Войску тьмы не хватало боевой сплоченности и упорства. Это, в свою очередь, вытекало из того, что именно сюда отправили всех бедных, неимущих воинов, поденщиков, работников. Отборные солдаты, тренированные и дисциплинированные не хуже, а то и лучше имперских, отправились на главные направления – с Анкхаретом и Ренкретом.
Осада уже надоело большинству, осенние серые дни сменялись зябкими ночами, не принося ничего, кроме скуки. Старика с начала похода раздражала неорганизованность бедных воинов. Осада велась так бестолково, что смотреть не хотелось на нелепую трату ратных сил, массовый падеж лошадей от бескормицы. И ведь дело не в полководцах!
Бывало, во время штурма Перисаду хотелось самому схватить аркан, взбежать по лестнице вверх, разрубая стрелы взвихрениями чудес. Но он понимал, что там, наверху, одним этим не обойдешься.
Старик озабоченно вздыхал и в печальном раздумье чесал затылок. Нужно во что бы то ни стало взять город и войти в Империю как можно скорее.
Решение Эидис о привлечении на земляные работы крестьян оживило надежды многих. Это была удачная мысль. Привычные к труду скоро и лучше возведут вал, а воины, сохранив силы, с большими решимостью и рвением пойдут на приступ.

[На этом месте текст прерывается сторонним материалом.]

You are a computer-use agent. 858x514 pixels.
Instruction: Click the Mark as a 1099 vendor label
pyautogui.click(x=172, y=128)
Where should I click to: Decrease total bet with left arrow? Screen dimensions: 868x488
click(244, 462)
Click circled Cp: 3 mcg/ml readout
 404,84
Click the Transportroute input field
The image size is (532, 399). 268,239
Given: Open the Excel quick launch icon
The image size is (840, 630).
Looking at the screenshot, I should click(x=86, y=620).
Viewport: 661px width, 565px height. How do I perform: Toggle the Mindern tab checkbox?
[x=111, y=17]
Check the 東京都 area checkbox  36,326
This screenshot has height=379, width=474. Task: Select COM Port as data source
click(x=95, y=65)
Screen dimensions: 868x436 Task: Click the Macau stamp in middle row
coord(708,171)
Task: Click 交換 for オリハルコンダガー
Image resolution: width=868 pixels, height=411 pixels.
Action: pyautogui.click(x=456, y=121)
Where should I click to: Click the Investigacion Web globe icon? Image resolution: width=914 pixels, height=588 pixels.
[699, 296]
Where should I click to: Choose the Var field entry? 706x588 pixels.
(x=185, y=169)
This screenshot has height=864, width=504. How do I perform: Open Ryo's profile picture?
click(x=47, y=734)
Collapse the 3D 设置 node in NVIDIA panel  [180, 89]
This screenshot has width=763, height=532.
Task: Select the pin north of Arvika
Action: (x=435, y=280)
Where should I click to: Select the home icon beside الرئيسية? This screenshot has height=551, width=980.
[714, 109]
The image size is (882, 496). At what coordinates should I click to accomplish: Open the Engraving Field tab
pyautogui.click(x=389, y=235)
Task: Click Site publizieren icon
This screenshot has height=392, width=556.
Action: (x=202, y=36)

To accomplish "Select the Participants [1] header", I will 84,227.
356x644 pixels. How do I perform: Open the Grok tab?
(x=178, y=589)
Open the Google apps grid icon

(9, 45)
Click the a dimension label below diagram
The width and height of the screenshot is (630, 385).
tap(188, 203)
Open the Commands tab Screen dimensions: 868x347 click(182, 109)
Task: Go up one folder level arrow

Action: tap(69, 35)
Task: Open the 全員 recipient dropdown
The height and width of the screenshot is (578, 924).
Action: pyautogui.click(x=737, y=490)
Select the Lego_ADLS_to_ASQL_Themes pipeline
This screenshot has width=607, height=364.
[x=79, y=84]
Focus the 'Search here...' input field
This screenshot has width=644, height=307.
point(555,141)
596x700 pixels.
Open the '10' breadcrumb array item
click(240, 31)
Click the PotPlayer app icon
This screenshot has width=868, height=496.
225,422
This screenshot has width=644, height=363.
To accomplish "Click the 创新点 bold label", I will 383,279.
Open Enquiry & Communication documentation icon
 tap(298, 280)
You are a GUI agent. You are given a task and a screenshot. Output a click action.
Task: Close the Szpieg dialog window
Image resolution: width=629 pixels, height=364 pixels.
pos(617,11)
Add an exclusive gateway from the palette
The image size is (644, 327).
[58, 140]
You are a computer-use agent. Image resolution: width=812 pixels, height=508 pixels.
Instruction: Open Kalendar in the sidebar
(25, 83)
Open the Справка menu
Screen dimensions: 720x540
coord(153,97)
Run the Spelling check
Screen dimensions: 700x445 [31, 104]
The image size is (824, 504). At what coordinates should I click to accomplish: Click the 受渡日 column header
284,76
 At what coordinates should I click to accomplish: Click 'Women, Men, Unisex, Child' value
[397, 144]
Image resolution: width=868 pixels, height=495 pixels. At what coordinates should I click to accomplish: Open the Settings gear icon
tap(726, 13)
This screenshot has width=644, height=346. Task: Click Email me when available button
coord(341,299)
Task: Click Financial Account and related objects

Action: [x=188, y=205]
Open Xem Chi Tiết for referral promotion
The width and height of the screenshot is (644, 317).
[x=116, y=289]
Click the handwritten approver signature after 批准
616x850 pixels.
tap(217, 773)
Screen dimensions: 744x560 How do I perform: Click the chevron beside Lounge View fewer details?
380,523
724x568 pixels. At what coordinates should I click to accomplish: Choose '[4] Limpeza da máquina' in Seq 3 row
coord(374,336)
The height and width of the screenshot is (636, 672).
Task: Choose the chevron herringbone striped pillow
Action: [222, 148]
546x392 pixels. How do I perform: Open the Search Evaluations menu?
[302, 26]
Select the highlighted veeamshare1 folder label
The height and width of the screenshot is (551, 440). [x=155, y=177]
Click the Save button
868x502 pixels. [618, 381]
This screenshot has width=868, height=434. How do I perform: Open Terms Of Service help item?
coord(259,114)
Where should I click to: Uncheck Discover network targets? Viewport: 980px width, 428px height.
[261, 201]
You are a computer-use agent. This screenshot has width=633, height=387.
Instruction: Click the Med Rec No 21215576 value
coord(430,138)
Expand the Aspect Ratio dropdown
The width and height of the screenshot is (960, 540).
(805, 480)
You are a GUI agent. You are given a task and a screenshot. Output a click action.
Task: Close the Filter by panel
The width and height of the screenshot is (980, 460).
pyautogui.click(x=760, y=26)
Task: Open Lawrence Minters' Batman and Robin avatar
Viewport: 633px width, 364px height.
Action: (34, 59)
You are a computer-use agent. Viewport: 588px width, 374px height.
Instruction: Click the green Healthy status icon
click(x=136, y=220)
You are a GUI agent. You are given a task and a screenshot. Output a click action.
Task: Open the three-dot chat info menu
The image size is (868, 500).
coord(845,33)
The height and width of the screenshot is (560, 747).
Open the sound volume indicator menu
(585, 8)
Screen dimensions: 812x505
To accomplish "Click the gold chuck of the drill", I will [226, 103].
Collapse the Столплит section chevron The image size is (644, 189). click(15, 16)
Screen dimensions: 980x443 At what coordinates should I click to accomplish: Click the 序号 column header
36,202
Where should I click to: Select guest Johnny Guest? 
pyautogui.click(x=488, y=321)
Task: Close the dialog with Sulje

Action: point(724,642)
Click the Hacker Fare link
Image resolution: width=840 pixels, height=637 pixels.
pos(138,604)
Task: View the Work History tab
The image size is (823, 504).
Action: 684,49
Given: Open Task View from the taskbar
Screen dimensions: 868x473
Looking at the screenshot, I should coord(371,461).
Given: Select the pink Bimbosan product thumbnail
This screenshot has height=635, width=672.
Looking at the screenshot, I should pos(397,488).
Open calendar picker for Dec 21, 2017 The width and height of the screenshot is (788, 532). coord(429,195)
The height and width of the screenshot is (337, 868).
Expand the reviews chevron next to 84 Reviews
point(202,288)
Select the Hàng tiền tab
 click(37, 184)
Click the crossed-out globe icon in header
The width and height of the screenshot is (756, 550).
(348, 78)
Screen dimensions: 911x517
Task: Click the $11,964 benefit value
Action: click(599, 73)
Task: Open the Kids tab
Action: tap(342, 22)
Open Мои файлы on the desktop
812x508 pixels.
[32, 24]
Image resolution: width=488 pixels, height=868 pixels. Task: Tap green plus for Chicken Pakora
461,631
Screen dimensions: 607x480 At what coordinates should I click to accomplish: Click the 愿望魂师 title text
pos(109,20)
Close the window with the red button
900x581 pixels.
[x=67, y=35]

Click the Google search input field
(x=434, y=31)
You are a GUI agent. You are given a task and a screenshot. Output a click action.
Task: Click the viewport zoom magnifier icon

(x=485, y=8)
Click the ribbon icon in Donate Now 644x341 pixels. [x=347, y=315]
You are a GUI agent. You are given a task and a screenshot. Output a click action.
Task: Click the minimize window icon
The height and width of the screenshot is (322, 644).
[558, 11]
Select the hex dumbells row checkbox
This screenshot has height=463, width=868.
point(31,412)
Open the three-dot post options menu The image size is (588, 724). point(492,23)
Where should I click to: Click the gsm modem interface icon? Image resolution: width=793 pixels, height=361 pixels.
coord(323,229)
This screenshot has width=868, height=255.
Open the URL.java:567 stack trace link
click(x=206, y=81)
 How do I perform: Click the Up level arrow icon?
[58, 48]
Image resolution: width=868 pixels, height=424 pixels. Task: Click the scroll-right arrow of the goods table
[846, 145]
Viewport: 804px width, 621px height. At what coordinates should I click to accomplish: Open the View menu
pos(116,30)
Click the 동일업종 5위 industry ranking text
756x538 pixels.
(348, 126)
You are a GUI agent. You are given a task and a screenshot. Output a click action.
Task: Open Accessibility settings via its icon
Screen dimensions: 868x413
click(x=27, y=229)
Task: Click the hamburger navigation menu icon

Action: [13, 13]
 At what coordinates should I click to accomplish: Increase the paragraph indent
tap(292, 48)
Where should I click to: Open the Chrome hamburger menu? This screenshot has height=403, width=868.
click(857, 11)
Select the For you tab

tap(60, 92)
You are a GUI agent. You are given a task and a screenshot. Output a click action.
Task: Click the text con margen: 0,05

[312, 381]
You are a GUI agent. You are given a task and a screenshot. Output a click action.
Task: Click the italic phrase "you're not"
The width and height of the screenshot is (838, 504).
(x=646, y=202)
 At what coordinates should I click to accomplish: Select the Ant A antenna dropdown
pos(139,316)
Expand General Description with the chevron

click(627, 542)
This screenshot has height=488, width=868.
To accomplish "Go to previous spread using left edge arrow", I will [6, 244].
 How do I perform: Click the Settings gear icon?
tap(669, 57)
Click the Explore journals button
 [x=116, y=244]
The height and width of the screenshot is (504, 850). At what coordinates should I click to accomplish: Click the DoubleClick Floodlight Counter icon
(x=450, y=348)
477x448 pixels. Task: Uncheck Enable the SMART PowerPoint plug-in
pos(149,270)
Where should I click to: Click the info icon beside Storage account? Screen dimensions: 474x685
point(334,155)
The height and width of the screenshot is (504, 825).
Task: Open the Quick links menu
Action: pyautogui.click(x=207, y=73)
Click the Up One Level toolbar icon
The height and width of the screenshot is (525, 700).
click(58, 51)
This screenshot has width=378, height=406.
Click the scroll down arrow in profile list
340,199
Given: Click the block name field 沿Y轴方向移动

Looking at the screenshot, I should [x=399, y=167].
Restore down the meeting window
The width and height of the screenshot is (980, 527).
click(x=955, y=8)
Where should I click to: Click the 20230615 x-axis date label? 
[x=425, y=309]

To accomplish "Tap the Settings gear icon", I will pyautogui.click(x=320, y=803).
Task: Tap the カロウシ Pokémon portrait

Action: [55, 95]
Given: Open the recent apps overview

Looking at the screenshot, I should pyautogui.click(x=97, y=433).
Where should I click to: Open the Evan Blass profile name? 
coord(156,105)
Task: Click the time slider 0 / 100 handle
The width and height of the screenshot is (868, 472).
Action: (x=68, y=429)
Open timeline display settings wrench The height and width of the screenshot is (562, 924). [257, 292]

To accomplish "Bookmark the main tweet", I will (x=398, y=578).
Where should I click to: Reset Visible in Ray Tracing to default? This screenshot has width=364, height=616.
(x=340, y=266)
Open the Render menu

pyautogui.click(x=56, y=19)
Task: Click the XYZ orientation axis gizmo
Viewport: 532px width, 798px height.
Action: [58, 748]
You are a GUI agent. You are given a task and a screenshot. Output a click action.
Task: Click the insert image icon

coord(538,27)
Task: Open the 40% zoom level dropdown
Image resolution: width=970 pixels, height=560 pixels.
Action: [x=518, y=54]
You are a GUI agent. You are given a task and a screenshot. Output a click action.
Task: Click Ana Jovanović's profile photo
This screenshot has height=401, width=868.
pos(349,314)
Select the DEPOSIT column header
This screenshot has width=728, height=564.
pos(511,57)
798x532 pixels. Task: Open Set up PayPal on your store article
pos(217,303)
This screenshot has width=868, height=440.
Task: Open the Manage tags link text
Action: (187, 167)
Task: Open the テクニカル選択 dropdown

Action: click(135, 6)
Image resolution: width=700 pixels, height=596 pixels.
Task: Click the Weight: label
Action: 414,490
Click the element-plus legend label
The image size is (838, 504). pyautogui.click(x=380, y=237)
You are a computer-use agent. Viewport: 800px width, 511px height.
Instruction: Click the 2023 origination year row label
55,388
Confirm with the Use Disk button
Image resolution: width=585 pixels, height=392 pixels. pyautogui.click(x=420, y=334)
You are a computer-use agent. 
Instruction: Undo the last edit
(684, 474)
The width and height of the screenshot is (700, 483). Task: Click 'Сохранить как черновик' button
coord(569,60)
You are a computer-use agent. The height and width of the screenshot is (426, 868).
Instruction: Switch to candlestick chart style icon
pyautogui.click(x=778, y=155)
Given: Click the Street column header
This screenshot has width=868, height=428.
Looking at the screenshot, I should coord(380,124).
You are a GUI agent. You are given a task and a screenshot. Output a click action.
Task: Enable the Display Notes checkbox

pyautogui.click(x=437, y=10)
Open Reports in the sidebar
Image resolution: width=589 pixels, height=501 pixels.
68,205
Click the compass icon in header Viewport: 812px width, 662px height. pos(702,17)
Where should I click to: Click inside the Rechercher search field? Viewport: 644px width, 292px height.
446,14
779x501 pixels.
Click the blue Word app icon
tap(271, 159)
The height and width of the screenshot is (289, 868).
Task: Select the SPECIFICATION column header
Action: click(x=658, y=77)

Когда стало известно, что крестьяне-землекопы уже прибыли, в лагере стало веселее. По подмерзающей грязи медленно брели толпы иззябших поселян. За плечами они несли мешки с провизией. В красных от холода руках держали лопаты и кирки. Сзади и по сторонам ехали на конях вооруженные стражи.
Пока прибывшим работникам растолковывали суть предстоящей работы, древотесы стучали топорами, строя из бревен высокое сооружение.
Башня на колесиках, с которой воины должны будут прыгать на стены и бить врагов. При виде сооружения этой конструкции послышались крики:
– Я первый прыгну с той башни на стену города!
– Это все, чего от нас ждут госпожи полководицы!
– Обагрим мечи имперской кровью!
Хоть подобный настрой и охватил всех воинов в лагере, на стенах пока что были только бедные воины, поденщики, ремесленники. Башню сооружали они же. Если бы каждый воин так старался ради благополучного конца осады, город-крепость бы уже пал!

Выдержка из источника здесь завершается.